Caffeine has been dubbed the world’s most popular drug. Fortunately, it’s very safe when consumed in moderation. A considerable amount of research has been conducted on the various effects of caffeine, the pick-me-up ingredient most commonly found in coffee, tea and soft drinks. Here’s what women should know about the popular alertness booster.
Did you know that? Caffeine might have more impact on women than on men.
That’s because caffeine may accelerate bone loss and caffeinated beverages such as coffee and tea can inhibit iron absorption. “Thus, women, who have higher iron requirements and are at a higher risk of osteoporosis than men, might be more affected by caffeinated beverages”, says Ms Ong Chengsi, dietitian at the Department of Nutrition and Dietetics of KK Women’s and Children’s Hospital.
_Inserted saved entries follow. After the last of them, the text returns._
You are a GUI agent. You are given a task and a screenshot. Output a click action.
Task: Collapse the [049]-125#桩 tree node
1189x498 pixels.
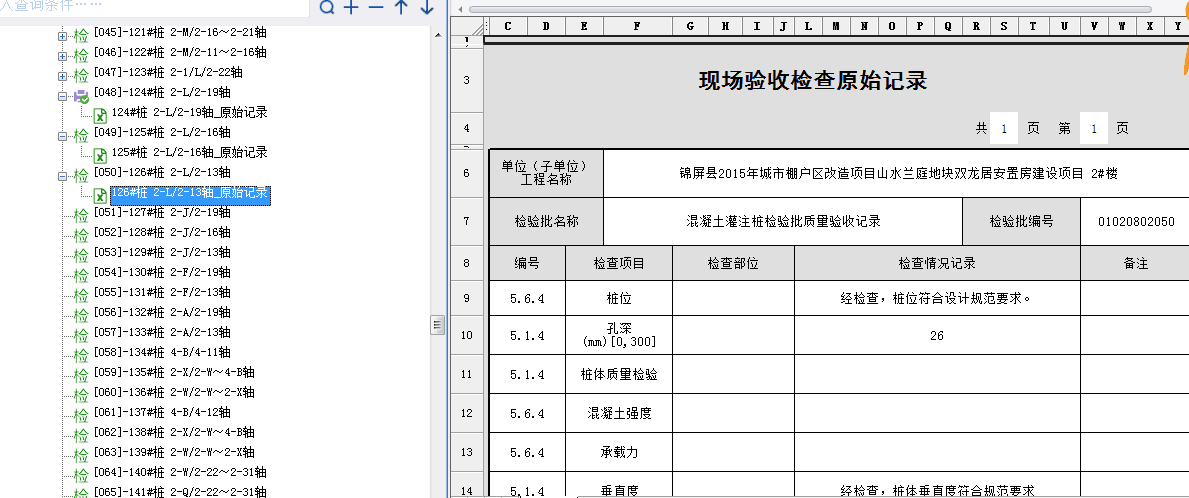click(x=62, y=136)
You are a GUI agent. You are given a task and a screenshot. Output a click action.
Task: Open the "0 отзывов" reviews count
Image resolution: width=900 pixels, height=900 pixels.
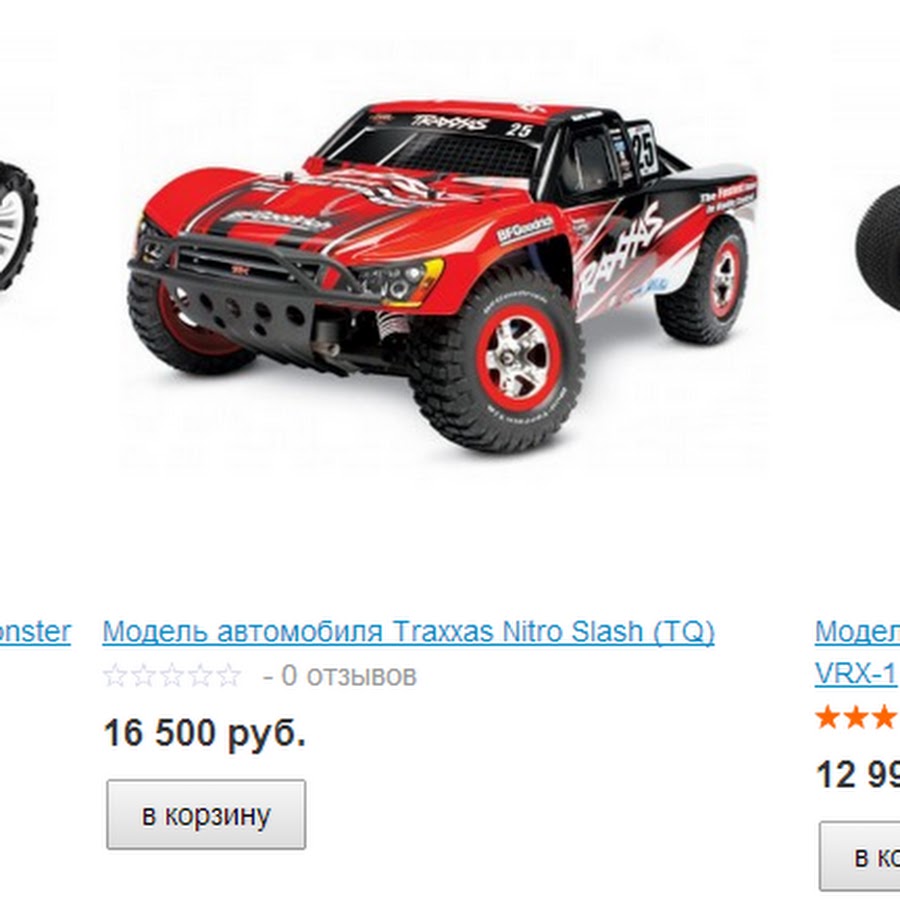pyautogui.click(x=348, y=676)
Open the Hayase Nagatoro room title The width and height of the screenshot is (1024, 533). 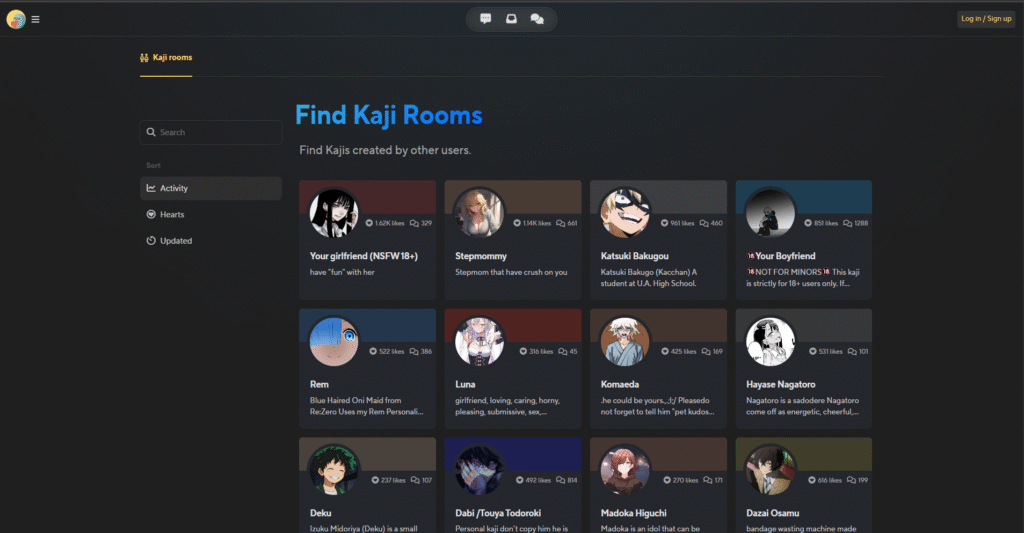[x=780, y=384]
Caffeine is a stimulant, and large amounts may have adverse effects on pregnancy, including an increased risk of miscarriage or birth defects. “Pregnant women, breastfeeding women and women planning for pregnancy should limit caffeine to 300 mg a day, which is the equivalent of about two cups of coffee,” says Ms Ong.
Generally speaking, adults should limit their consumption to 400 mg a day to avoid unwanted effects such as restlessness or increased anxiety.
Caffeine content may vary widely from one cuppa to the next.
If you check the packaging of your favourite source of caffeine, chances are, you won’t actually find the caffeine content per serving.
Not helping you to keep track, caffeine content can vary wildly from one cuppa to the next, depending on the beans, brewing time and method used. When researchers bought the same 16-oz coffee at the same Starbucks, six days in a row, they found out that the caffeine content varied from 259 to 564 mg.
What about your local kopi? “Local kopi uses Robusta coffee beans, which have twice as much caffeine as the Arabica beans typically used in popular coffee chains and in the studies,” says Ms Ong. In other words, don’t underestimate your local kopi — it can definitely be a potent brew.
Use the following table as a guide to evaluate your daily caffeine intake:
|Item||Serving size||Caffeine (mg)|
|Coffee, generic, brewed||8 oz (240 ml)||133 (range: 102-200)|
|Instant coffee, generic||8 oz (240 ml)||93 (range: 27-173)|
|Espresso, generic||1 oz (30 ml)||40 (range: 30-90)|
|Tea, brewed||8 oz (240 ml)||53 (range: 40-120)|
|Cola drinks||12 oz (1 can)||35-70|
|Red Bull||8.3 oz (250 ml)||80|
|Chocolate||1.5 oz (45 g) bar||9-30|
|Hot Cocoa||8 oz (240 ml)||9|
A few points worth mentioning:
- In popular coffee chains, serving size can be quite generous. For instance, at Starbucks, the medium-sized “grande” (16 oz) represents two servings according to the chart above.
- Tea roughly has half the caffeine content of coffee.
- A can of Red Bull actually contains less caffeine than a coffee. Watch out for other brands, though.
- Clear soft drinks such as 7-Up or Sprite are caffeine-free.
Regular caffeine consumption can decrease the risk of some diseases
No one has ever suggested consuming caffeinated beverages to treat or prevent a specific disease. But while you’re drinking your much-needed cuppa in the morning, know that research has shown potential health benefits to your addiction.
For starters, many studies have confirmed the high antioxidant value of caffeine. Antioxidants protect against free radicals, which are molecules responsible for aging and tissue damage.
According to Ms Ong, there is some evidence that caffeine reduces the risk of Parkinson’s disease and dementia. However, as far as type 2 diabetes, heart disease, cancer and stroke (in women) are concerned, the evidence for any risk reduction is “inconsistent.”
Better to just keep enjoying your caffeinated drink in moderation for its effects on mental alertness and, of course… its taste.